Sovereign risk - decoupling is dead

October 24, 2008

Credit spreads have eased a tad, suggesting the interbank lending market may be in recovery. Sovereign risk however has now come to the fore with Iceland going kaput, Hungary teetering and yesterday ... Argentina.

For Iceland, foreign debt is the problem. The banks owe three times GDP. Late in 2001, Argentina reneged on its $US95 billion foreign debt. It was the biggest default in history. Now Argentina's funding needs have doubled in the past year to $US14 billion and its long bonds (2033) are fetching just 22c in the dollar, a yield of 30% for anyone with a very hairy chest.

The Government has just stepped in to rescue $US30 billion in pension funds. The South American republic has a long and tortured history of corruption and financial mismanagement but its predicament still bodes poorly for the rest of the developing world in the present crisis, and more critically for food supplies as this is a very large wheat exporter. Inflation is pushing 20%.

Australia, of course, is in an entirely different league but it should not be ignored that, as a big current account deficit country, we face similar challenges on a smaller scale.

With the latest inflation figures rocketing to 5% - as the imperatives of growth supersede the need to attack inflation. Still, the RBA will be painfully aware that as it continues to slice rates it imperils the $A.

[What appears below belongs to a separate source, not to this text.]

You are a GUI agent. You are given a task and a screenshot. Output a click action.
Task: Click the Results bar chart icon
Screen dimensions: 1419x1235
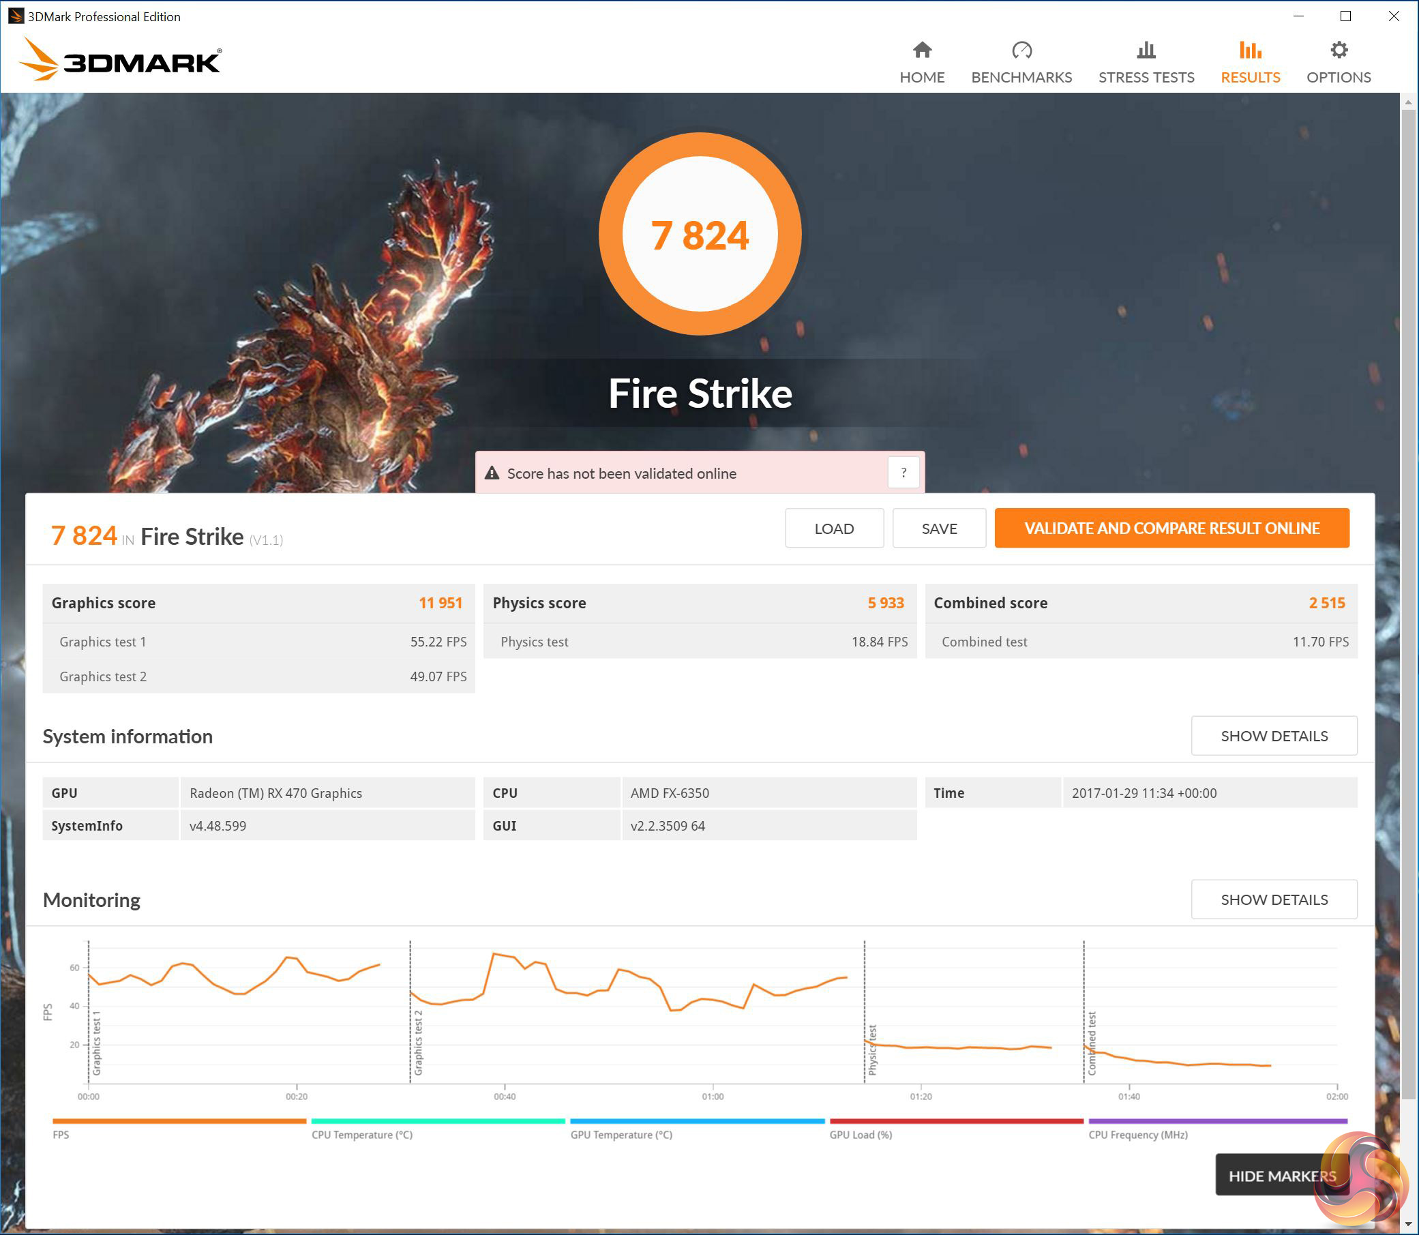1249,50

Having swapped $50 billion-odd in liquid assets into the banks in exchange for their securitised mortgages, the whole system is underwater on the $A as the banks have relied on billions in wholesale foreign funding to finance our mortgages.

A haircut has been taken on the $A and someone is paying for it. Should rates go down further that will only increase the pressure on the $A - already under pressure from plunging commodity prices - as foreign money goes elsewhere.

We have become dangerously dependent on foreign money and now our currency is captive, as is the RBA in its medium-term monetary stance.